(Items listed in a dataset)
======

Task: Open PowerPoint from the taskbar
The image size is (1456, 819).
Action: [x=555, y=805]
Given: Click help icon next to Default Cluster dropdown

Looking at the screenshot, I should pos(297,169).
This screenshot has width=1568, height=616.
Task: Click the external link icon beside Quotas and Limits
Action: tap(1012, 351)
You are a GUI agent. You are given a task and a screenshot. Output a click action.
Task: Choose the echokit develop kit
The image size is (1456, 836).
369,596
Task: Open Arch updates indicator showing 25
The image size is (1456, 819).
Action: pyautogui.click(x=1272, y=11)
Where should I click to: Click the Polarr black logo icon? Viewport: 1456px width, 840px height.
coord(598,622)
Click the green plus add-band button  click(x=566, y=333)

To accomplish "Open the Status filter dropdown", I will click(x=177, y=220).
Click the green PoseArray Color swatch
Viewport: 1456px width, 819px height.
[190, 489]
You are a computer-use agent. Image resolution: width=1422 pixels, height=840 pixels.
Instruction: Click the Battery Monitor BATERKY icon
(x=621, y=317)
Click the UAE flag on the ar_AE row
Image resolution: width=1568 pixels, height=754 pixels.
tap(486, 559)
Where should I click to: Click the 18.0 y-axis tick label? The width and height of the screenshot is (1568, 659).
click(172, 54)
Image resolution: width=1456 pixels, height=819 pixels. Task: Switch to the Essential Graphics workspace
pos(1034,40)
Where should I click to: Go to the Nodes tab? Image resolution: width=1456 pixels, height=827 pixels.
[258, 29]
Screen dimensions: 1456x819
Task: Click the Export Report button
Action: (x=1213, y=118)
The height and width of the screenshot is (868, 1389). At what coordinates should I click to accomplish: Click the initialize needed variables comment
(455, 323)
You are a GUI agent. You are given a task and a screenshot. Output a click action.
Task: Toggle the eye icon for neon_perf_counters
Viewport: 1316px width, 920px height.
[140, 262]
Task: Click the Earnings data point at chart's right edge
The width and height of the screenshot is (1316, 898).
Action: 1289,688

======

Set down, exactly and only, the lines running from the one holding "Image resolution: width=1456 pixels, height=819" through the end of the records above, both ends included.

Image resolution: width=1456 pixels, height=819 pixels. Task: Switch to the Essential Graphics workspace
pos(1034,40)
Where should I click to: Go to the Nodes tab? Image resolution: width=1456 pixels, height=827 pixels.
[258, 29]
Screen dimensions: 1456x819
Task: Click the Export Report button
Action: (x=1213, y=118)
The height and width of the screenshot is (868, 1389). At what coordinates should I click to accomplish: Click the initialize needed variables comment
(455, 323)
You are a GUI agent. You are given a task and a screenshot. Output a click action.
Task: Toggle the eye icon for neon_perf_counters
Viewport: 1316px width, 920px height.
[140, 262]
Task: Click the Earnings data point at chart's right edge
The width and height of the screenshot is (1316, 898).
Action: 1289,688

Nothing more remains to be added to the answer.